PepsiCo, one of the world’s largest food and beverage companies, posted second quarter earnings today of $2.04 billion, once again beating analyst expectations. Revenue growth wasn’t as strong as the blowout first quarter results released in April, but snacks and fizzy water helped buoy the brand.
Pepsi’s Frito-Lay unit, which covers a range of chip brands like Doritos and Tostitos, continues to perform well, with revenue growth outpacing the beverage category by more than double. In recent years, sales of traditional soft drinks have sagged as consumers flock to healthier, less sugary beverage substitutes. Carbonated water sales grossed more than $2.3 billion in the US in 2018, while flavored water was up 72% to more than $3 billion.

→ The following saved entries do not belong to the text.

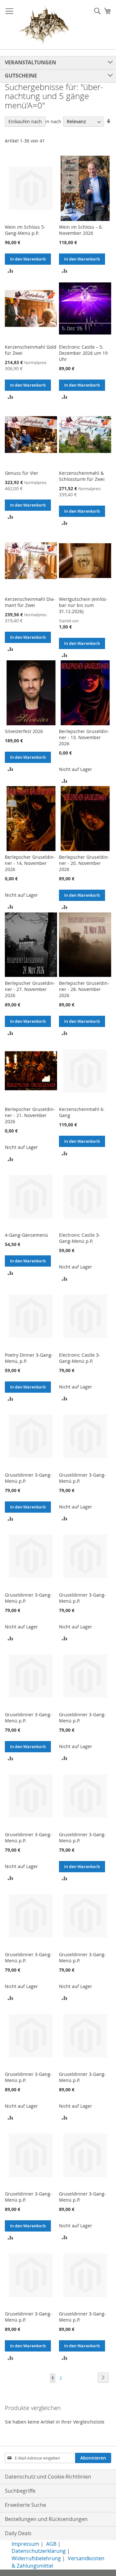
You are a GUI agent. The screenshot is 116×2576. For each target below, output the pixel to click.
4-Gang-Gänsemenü (26, 1235)
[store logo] (44, 25)
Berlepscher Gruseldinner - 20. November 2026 (84, 863)
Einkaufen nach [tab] (25, 121)
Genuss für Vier (21, 473)
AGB (51, 2543)
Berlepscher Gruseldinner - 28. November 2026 (84, 989)
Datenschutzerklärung (39, 2550)
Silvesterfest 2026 (24, 731)
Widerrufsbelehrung (36, 2558)
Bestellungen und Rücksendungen (46, 2519)
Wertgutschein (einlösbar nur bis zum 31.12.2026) (83, 605)
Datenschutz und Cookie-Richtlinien (48, 2476)
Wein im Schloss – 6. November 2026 (81, 230)
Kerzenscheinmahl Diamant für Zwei (30, 602)
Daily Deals (18, 2533)
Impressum (25, 2543)
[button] (10, 270)
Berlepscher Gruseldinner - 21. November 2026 (30, 1115)
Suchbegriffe (20, 2490)
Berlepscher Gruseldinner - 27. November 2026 (30, 989)
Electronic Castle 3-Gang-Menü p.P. (79, 1238)
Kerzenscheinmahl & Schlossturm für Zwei (82, 476)
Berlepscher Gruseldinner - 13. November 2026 (84, 737)
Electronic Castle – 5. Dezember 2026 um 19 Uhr (83, 353)
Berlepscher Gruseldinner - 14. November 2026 (30, 863)
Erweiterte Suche (25, 2504)
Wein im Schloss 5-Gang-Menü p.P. (25, 230)
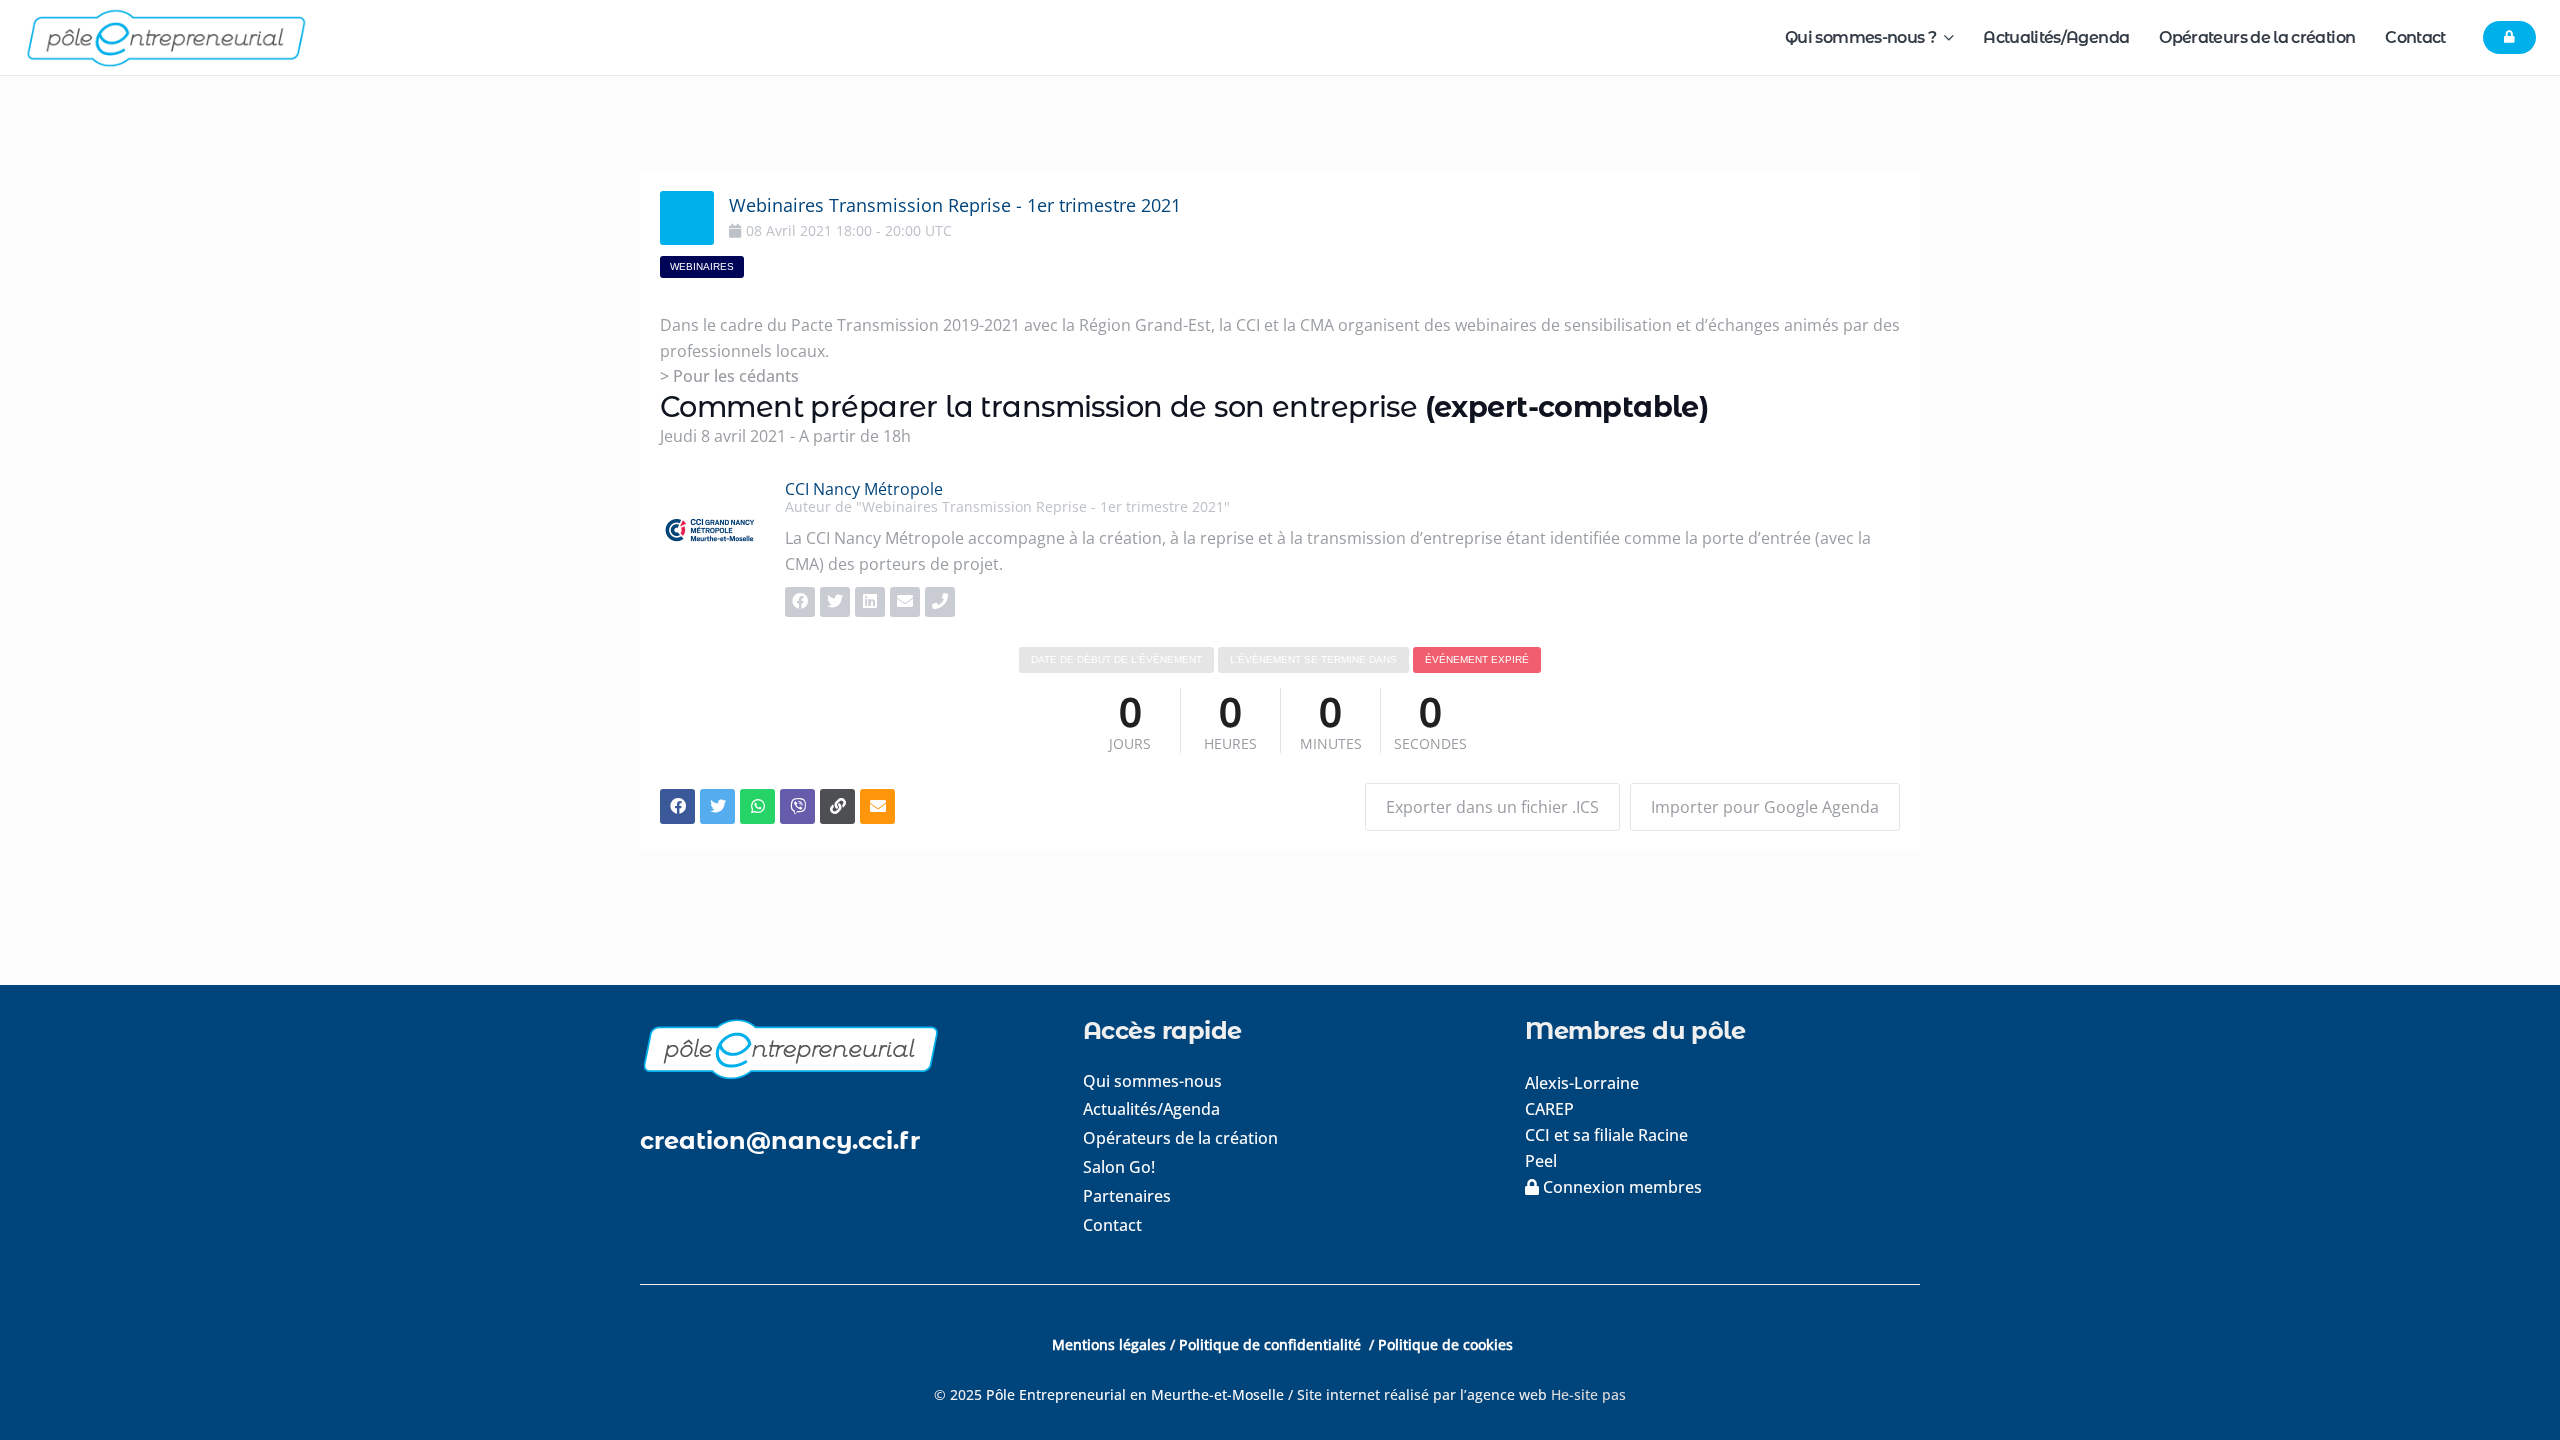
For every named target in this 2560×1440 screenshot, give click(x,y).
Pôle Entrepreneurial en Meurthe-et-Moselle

Pepsi is doubling down on this shift. In December last year it completed its acquisition of Israel-based SodaStream for $3.2 billion. The company’s namesake product allows consumers to create beverages at home with different temperatures, flavors, and levels of carbonation.
“We’re starting to put more of the PepsiCo capabilities against the SodaStream business, especially around flavors and around some of the consumer experience with flavor which I think were under-optimized,” Ramon Laguarta, Pepsi’s chairman and CEO, said in the post-earnings call.
Pepsi has also invested in other sparkling water products, including the sugar-free Bubly, which Laguarta said the company sees as its brand of the future. “We’re going to be innovating in this brand and not only flavors but other occasions. I think we can attack. You’re going to see mini-cans. You’re going to see larger cans. There’s going to be a no-plastic brand we think that is very good positioning … This could be one of our next $1 billion brands,” he added.
Plastic-free business lines and the fact that SodaStream avoids single-use bottles could also offset certain regulatory risks for the company. Its quarterly report (pdf) noted the prospect of new, green-friendly taxes and regulations in certain jurisdictions.